Exact Method for Sequencing Procedure_________________________

Exact Method for Sequencing Procedure____________________________________

Restriction enzyme fragments obtained from ΦX174 replicative form.

Fragments from 5µg of ΦX174 in 5 µl of water mixed with 1 µl of viral ΦX174 DNA and 1 µl of H x 10 buffer,
    heated to 100 °C for 3 minutes, and then incubated at 67°C for 30 minutes.

Solution diluted to 20 µl with H buffer.
Samples of 2µl taken for each incubation and mixed with 2 µl DNA polymerase and 2 µl of “mix”
    (composed of 1 µCi [α-³²P]dATP, 1µl 1.5 X H buffer and the appropriate dNTPs and ddNTPs).

Incubation at room temperature for 15 minutes.

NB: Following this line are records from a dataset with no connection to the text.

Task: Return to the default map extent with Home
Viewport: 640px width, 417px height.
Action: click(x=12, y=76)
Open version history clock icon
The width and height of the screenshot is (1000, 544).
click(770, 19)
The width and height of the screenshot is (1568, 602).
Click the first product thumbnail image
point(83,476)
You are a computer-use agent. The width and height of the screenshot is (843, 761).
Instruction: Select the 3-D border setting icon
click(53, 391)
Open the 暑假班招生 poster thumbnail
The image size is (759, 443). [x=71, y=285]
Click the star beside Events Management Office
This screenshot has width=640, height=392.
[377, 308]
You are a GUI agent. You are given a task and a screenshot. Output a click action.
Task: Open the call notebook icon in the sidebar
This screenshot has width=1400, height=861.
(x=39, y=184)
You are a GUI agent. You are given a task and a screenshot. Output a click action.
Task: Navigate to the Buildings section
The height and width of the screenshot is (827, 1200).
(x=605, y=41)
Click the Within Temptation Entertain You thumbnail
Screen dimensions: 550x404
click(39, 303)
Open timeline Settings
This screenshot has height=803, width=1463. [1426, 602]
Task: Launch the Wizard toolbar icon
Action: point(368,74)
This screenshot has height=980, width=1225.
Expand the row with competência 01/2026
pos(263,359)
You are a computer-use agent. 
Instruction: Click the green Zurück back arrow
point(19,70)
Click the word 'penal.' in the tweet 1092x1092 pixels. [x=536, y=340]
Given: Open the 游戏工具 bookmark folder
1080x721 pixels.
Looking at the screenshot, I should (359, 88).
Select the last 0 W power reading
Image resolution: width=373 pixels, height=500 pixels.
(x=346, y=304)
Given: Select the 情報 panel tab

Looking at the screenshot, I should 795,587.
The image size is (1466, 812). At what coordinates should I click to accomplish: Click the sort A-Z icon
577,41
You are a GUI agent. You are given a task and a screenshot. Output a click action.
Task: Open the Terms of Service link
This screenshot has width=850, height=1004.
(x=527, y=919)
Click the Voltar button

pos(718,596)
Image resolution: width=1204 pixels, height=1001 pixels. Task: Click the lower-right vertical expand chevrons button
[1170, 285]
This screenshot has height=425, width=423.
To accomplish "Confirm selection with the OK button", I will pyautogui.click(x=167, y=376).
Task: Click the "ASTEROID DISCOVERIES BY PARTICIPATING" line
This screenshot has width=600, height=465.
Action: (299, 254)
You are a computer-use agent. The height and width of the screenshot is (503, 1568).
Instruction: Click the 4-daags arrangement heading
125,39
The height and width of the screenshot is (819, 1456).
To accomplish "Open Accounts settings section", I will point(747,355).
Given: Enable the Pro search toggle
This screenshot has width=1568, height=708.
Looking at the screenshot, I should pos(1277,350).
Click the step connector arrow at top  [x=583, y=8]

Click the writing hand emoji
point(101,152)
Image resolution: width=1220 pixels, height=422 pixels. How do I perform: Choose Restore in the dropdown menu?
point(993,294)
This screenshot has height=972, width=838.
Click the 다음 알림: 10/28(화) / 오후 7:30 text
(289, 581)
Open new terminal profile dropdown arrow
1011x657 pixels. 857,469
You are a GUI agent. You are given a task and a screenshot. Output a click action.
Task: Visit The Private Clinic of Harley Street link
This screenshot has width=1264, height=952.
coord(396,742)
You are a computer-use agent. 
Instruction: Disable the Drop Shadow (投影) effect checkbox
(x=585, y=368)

1 µl of 0.5mM dATP added, incubation continued for 15 minutes.
    [If omitted, some termination at A residues occurred due to low concentration of the [α-³²P]dATP. ]

Small primers were left attached, long primers were removed with 1 µl of restriction enzyme and incubation at 37°C.

Reaction mixtures denatured.

Applied to acrylamide gel for electrophoresis next to one another in the following order of inhibitors:
    ddGTP, ddATP, ddTTP, ddCTP/araCTP.